Carnevale Lingera, «ora bisogna cambiare»

Roveredo: un gruppo di giovani ha lanciato un'iniziativa per ripensare i bagordi che si svolgono nel Comune bassomesolcinese - Un dibattito che, ricordiamo, è nato anche a Bellinzona in merito al Rabadan
La coppia monarchica. © CdT/Archivio
Alan Del Don
04.05.2026 10:44

«Con soddisfazione si prende atto che un gruppo di giovani del paese ha presentato un’iniziativa finalizzata alla modifica della Legge di polizia locale, al fine di garantire a tutti i cittadini pari opportunità e uguali diritti nell’ambito dei festeggiamenti carnevaleschi». Dopo Bellinzona relativamente al Rabadan, pure a Roveredo ci si sta interrogando su quale modello di bagordi si vuole. Sotto la lente è finita la Lingera, il principale evento che si svolge in Mesolcina. Il Gruppo vigilanza comunale, in una nota, si felicita che sia stato lanciato un dibattito sull’organizzazione del carnevale: «Una manifestazione di carattere popolare dovrebbe essere aperta, inclusiva e in grado di coinvolgere l’intera comunità. Negli ultimi anni, tuttavia, l’adozione del modello del cosiddetto «villaggio blindato» ha progressivamente conferito all’evento un carattere più esclusivo e limitante, riducendo elementi essenziali del carnevale quali la libertà espressiva, la satira e la partecipazione diffusa». L’invito è quindi quello di sottoscrivere l’iniziativa popolare e sostenerla poi in votazione. Vanno raccolte 150 firme entro il 28 luglio.

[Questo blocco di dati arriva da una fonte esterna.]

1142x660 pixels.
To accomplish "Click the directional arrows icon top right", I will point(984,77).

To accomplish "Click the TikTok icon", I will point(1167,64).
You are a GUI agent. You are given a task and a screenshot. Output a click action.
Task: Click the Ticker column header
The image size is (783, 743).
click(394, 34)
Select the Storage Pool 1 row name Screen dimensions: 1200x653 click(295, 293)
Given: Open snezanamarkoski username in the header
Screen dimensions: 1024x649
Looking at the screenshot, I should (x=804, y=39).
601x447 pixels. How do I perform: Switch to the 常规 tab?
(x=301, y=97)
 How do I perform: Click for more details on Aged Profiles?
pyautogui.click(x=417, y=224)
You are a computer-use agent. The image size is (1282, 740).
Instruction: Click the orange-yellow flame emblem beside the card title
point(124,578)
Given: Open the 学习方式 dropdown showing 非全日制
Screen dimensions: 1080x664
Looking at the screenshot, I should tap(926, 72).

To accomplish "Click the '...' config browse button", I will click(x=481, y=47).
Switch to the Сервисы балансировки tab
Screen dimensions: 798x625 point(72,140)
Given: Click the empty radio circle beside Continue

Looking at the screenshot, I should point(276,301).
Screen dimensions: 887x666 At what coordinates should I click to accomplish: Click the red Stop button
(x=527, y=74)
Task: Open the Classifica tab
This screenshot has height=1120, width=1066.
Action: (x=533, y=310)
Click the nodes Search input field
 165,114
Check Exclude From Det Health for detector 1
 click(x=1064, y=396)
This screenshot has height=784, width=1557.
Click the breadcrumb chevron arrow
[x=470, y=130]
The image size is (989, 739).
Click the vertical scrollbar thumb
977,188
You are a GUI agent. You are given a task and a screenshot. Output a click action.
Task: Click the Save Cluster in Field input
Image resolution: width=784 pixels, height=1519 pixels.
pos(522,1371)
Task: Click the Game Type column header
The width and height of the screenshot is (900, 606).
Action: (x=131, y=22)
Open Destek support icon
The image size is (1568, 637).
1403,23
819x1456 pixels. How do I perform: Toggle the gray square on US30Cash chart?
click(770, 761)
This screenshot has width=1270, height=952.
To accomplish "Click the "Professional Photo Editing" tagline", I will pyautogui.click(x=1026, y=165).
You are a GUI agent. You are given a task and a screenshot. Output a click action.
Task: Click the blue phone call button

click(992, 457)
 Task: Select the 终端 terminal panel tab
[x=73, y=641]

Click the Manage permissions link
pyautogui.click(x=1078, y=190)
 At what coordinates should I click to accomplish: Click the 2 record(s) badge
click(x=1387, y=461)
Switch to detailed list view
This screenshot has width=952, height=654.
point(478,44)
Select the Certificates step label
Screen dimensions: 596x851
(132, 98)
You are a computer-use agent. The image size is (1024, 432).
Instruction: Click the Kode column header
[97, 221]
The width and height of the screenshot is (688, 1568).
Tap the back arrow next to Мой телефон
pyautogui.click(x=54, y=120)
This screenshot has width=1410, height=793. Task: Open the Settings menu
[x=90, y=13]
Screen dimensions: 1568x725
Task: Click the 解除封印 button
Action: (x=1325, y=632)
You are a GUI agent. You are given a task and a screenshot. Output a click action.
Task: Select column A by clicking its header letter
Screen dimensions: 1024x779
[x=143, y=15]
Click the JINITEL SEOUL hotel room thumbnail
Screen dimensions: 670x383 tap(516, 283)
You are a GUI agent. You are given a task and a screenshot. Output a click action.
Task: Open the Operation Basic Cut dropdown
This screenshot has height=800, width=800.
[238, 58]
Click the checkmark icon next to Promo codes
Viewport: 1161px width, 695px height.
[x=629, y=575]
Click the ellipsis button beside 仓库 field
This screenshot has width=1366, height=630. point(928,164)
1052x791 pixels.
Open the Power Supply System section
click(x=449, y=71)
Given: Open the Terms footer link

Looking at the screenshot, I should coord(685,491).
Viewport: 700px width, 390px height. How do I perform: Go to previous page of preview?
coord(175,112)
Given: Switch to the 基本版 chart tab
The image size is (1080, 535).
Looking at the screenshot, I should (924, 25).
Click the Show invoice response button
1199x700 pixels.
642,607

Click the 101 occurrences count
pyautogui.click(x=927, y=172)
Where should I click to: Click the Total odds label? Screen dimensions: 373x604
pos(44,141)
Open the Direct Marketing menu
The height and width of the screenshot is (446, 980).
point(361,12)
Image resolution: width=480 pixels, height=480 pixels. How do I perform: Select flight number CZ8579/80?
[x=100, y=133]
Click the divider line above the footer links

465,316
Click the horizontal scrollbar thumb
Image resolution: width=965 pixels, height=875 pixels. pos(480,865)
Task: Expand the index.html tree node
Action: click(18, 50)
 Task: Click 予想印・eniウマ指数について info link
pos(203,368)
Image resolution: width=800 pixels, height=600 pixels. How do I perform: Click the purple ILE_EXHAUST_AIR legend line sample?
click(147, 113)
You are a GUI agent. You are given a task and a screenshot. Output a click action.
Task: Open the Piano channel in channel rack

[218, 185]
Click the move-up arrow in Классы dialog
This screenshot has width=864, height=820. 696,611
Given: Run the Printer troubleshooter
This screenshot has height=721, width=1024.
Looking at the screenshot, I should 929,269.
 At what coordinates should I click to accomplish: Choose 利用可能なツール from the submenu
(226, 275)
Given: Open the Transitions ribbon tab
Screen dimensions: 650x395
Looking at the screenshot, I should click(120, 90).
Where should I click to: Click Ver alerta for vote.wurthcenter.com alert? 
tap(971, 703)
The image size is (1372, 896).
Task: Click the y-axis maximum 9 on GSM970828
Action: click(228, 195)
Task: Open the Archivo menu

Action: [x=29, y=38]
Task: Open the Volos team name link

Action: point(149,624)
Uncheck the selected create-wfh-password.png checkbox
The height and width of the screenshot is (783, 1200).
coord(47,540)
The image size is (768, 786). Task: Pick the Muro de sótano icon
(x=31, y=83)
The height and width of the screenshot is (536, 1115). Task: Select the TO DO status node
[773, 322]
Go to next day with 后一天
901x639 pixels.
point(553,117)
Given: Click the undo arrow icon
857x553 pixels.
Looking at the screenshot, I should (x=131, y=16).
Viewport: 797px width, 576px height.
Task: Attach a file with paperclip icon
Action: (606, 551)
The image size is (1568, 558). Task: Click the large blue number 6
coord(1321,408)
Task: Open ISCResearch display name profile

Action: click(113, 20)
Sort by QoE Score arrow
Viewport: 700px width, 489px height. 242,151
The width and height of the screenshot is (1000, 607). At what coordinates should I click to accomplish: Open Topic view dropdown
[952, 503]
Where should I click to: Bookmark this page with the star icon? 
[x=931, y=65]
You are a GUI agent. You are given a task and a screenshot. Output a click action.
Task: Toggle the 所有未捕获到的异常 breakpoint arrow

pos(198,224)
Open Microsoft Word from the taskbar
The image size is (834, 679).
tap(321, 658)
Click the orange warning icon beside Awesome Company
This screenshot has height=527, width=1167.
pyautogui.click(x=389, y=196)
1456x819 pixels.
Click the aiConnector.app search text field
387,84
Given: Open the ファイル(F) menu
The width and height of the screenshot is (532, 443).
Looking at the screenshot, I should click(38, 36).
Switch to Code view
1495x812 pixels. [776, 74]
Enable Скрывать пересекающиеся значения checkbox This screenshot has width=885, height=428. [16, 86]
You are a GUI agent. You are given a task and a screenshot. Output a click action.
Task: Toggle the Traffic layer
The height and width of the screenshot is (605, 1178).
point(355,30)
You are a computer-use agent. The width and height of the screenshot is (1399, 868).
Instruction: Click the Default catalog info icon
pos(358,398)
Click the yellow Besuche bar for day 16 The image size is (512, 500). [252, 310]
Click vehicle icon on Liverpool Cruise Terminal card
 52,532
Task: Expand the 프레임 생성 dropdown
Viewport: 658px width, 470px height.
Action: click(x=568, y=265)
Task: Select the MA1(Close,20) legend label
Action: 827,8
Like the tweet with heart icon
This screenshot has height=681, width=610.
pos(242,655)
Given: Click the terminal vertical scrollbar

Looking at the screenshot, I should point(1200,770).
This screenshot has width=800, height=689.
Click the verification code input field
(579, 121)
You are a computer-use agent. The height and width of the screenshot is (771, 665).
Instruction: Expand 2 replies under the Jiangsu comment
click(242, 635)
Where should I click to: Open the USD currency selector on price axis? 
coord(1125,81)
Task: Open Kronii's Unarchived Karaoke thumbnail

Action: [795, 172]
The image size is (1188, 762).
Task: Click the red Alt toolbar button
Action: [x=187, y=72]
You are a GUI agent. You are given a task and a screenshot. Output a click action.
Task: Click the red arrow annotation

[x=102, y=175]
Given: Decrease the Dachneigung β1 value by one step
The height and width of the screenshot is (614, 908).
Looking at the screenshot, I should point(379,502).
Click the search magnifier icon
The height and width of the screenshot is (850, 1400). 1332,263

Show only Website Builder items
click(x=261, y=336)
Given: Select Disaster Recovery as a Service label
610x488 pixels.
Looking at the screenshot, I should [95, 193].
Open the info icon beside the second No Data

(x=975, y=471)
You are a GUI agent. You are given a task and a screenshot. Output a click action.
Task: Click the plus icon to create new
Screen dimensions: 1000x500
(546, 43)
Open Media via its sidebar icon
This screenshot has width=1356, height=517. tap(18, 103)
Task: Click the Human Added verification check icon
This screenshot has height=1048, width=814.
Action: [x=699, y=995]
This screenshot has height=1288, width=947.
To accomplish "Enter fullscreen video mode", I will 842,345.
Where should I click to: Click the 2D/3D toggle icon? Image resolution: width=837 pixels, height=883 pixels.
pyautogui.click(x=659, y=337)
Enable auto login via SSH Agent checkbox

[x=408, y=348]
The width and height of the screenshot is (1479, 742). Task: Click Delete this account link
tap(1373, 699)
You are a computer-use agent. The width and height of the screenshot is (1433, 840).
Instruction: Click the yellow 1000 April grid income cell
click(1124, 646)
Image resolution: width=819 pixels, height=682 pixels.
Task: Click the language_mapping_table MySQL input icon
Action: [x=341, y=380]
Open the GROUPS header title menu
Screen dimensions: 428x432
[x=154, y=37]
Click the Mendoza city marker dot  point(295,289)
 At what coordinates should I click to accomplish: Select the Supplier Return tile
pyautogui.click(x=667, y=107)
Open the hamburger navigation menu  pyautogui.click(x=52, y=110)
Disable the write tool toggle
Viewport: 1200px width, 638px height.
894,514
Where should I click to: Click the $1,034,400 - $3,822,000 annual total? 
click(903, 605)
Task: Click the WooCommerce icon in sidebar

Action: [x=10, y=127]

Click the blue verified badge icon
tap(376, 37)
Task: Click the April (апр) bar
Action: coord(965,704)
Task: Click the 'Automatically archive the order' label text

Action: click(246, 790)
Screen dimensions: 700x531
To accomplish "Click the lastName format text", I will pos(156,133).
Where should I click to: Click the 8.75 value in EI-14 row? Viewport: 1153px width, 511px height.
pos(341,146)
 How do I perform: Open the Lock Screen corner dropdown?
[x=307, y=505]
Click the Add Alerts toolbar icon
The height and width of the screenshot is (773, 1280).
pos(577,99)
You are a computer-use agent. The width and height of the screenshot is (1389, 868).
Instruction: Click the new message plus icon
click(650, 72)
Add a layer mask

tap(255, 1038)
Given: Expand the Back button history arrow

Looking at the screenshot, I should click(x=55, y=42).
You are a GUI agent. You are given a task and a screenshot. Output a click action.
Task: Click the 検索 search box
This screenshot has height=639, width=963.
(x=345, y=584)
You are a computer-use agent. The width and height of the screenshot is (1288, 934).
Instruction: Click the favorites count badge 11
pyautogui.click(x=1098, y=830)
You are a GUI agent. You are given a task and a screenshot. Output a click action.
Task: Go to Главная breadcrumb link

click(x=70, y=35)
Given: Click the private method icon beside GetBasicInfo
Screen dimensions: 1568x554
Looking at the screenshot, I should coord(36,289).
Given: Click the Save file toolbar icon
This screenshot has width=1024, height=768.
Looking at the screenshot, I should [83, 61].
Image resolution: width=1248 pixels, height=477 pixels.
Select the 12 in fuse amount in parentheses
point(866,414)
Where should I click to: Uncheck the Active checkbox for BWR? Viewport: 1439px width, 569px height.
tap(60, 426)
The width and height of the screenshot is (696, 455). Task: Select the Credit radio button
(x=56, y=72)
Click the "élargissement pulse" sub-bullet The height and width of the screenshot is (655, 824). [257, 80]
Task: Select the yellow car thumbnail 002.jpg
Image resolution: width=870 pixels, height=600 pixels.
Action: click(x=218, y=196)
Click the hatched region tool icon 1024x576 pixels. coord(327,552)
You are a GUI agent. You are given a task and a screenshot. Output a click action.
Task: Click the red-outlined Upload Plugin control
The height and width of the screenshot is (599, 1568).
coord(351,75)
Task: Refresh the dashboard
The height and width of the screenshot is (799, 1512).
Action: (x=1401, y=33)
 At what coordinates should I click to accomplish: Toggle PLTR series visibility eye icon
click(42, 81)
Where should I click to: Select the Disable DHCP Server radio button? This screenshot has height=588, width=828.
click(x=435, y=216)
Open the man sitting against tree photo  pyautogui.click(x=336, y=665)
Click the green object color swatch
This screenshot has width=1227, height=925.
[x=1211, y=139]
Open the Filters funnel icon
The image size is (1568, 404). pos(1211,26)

Perplessità e interrogativi

Il consesso ribadisce la sua perplessità, in particolare, «in merito all’attribuzione di un’esclusiva a favore di una sola società, ritenuta non pienamente equa. In tale contesto era stata avanzata la proposta di definire regole chiare, trasparenti e condivise, valide per tutti gli attori coinvolti. Alla luce del sostegno manifestato da una parte significativa della cittadinanza, si prospettava inoltre la possibilità di promuovere un’iniziativa da sottoporre all’attenzione del Comune, con l’obiettivo di sancire principi improntati a trasparenza e inclusività». Detto, fatto. L'iniziativa è stata lanciata.

Un record dopo l'altro

I festeggiamenti della Lingera lo scorso febbraio avevano fatto registrare un nuovo primato di partecipazione: se nel 2024 il carnevale era stato frequentato da 23 mila persone e nel 2025 da 24 mila, quest’anno i festaioli sono stati ben 25 mila. Un'edizione, la numero 64, che si era conclusa senza incidenti di rilievo all’interno del villaggio preso d’assalto dai festaioli. L’iniziativa «Carnevali in sicurezza», di cui la Lingera è tra i promotori, aveva dunque confermato la propria efficacia: le diffide emesse sono state in linea con quelle dello scorso anno ed anche gli interventi sanitari sono stati limitati e poco rilevanti.